Even after looking at a few million ECGs over recent decades - I still like and use "tricks" - both to teach others, as well as to help myself remember. I'll offer below a look at Darlene's Basic Tricks modified for the more advanced user.

#1) Rate-Rhythm-Intervals-Axis-Hypertrophy-Infarct (= QRST Changes). At the next level- the interpreter should add to RIRI estimation of - axis - chamber enlargement - and not only ST-T wave changes - but presence of Q waves and R wave progression.

  • Axis (See below) becomes important when assessing for the hemiblocks and for RVH.
  • Recognition of atrial and ventricular enlargement may explain axis deviation and ST-T abnormalities that are not due to ischemia/infarction.
  • Detection of the Tall R Wave in lead V1 is a subtle but important finding that is easily missed unless specifically looked for - so using "Q-R-S-T Changes" as the memory aid when assessing for ischemia avoids that pitfall.

#2) In addition to RBBB and LBBB - there is IVCD (= IntraVentricular Conduction Delay) - which simply stated is a QRS widening conduction defect not fulfilling criteria for either RBBB or LBBB. Use of 3 key leads (= leads I,V1,V6) allows quick and easy determination of whether sinus rhythm with QRS widening (that is not due to WPW) is due to: i) LBBB; ii) RBBB; or iii) neither = IVCD.
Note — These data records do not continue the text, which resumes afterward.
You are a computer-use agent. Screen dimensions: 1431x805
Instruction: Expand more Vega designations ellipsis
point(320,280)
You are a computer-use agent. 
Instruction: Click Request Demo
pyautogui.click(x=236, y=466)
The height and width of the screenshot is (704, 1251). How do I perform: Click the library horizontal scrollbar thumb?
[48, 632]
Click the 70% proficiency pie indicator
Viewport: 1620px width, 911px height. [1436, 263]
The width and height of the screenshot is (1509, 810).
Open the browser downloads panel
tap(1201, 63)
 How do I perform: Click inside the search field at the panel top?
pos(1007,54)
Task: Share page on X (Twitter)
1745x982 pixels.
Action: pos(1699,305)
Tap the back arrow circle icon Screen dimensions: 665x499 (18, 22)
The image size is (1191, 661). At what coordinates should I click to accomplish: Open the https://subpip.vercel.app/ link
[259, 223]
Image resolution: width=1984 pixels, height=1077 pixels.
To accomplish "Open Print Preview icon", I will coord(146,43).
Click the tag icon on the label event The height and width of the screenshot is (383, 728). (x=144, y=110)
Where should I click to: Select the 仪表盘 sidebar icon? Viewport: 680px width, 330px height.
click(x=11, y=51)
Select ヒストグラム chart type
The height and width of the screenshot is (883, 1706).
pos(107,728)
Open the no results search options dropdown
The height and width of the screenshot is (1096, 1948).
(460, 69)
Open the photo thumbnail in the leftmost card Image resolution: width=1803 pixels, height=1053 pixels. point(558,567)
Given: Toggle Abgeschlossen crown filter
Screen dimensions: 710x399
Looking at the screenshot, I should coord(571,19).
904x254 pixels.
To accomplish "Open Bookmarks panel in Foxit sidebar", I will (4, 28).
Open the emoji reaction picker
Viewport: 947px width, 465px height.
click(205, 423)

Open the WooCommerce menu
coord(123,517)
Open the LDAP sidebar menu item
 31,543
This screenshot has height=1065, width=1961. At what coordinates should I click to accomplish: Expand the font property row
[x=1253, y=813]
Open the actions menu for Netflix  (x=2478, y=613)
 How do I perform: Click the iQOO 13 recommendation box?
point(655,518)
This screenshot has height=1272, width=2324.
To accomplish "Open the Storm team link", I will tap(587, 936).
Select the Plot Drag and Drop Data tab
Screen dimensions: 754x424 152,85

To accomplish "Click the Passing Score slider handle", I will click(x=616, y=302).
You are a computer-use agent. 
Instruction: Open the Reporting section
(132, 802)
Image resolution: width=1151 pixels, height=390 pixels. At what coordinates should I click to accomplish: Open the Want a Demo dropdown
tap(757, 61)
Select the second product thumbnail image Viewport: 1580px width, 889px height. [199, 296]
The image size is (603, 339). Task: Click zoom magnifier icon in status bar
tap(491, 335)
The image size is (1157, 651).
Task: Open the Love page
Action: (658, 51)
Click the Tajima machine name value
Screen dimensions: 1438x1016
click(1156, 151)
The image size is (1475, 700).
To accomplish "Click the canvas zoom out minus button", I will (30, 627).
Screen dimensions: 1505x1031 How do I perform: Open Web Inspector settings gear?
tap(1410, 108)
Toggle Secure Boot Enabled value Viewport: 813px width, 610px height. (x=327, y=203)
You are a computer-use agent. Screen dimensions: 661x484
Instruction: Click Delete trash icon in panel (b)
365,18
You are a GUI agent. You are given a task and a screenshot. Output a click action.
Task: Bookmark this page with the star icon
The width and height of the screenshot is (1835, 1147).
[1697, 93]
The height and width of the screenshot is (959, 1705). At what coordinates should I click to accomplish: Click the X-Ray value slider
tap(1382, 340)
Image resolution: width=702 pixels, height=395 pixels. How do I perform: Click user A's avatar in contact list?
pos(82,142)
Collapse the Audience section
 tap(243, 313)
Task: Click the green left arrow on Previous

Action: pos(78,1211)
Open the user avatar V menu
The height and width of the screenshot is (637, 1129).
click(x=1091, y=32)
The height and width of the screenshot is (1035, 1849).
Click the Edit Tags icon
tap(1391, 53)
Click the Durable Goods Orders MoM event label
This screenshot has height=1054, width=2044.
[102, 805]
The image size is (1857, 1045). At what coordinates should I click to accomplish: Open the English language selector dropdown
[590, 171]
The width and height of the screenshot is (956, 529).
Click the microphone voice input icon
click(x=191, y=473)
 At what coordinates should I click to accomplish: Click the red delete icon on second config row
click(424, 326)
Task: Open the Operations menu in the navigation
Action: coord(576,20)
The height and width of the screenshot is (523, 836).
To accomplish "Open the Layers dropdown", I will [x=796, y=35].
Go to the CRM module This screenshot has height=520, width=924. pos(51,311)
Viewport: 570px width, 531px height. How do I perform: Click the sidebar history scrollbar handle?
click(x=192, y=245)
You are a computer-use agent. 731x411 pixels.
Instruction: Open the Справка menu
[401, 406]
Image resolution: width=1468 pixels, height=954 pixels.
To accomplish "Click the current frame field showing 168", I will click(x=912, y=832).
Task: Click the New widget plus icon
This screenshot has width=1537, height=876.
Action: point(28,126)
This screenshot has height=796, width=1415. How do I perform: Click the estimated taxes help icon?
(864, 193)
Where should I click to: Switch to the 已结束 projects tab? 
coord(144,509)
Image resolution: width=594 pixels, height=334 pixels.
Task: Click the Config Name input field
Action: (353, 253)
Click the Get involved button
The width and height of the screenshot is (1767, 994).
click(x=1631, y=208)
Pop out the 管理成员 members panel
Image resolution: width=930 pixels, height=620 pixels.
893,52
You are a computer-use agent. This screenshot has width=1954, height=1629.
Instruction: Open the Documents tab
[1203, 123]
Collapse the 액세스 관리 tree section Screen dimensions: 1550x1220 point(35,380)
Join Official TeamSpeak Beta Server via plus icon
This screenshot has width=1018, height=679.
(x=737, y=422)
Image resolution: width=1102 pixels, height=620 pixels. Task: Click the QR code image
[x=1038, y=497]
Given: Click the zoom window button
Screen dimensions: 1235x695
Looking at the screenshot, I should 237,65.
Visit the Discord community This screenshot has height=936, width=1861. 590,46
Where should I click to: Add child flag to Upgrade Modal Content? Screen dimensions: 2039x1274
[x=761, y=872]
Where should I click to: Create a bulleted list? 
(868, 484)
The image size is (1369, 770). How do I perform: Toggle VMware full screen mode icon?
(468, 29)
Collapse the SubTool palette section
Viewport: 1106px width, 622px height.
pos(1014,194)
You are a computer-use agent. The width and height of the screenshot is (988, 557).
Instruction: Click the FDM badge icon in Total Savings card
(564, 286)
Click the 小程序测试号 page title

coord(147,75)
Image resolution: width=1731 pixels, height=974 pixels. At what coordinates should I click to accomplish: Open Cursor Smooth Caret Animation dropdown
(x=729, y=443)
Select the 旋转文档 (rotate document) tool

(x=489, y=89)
  • In addition to being up in V1, RBBB should manifest wide terminal S waves in leads I and V6.
  • In addition to being down in V1 - LBBB should manifest an upright R wave in leads I and V6.
  • If the conduction defect does fit those criteria in each of the 3 key leads - then you have IVCD.

#3) Darlene is RIGHT ON that axis has become so complicated, and unnecessarily so. You can easily estimate the number of degrees in the axis by looking at lead I (which is at 0 degrees) and lead aVF (which is at +90 degrees). If both are about equally positive - then you are close to +45 degrees. If aVF is a lot more positive than lead I - then you are probably between +60-to-70-to-80 degrees or so. There is NO need to be exact - If you are anywhere within 30 degrees, you are fine.

  • IF leads I and F are both positive = Normal axis
  • IF lead I is positive; F is negative = LAD (left axis deviation)
  • IF lead I is negative; F is positive = RAD (right axis deviation)
  • IF leads I and F are both negative = indeterminate axis (= extreme axis deviation)

At the next level you'll want to know:
i) Is there LAHB (left anterior hemiblock) ? - most easily defined by an LAD in which lead II is more negative than positive.
ii) Is there RVH? - strongly suggested by RAD, esp. if patient has a history of pulmonary disease and RAE (right atrial enlargement) on ECG.
iii) Is the axis indeterminate? - commonly seen in patients with COPD.

To the above suggestions could be added another (and then one more after that) "layer" of tricks for more advanced providers. We are all learning (and we all use "tricks" ). Darlene's tricks offer "biggest bang for buck" to move the beginner onward in their interpretation. Many more helpful hints for interpretation regularly appear on the ECG Guru. Feel free to ADD to what Darlene and I have suggested.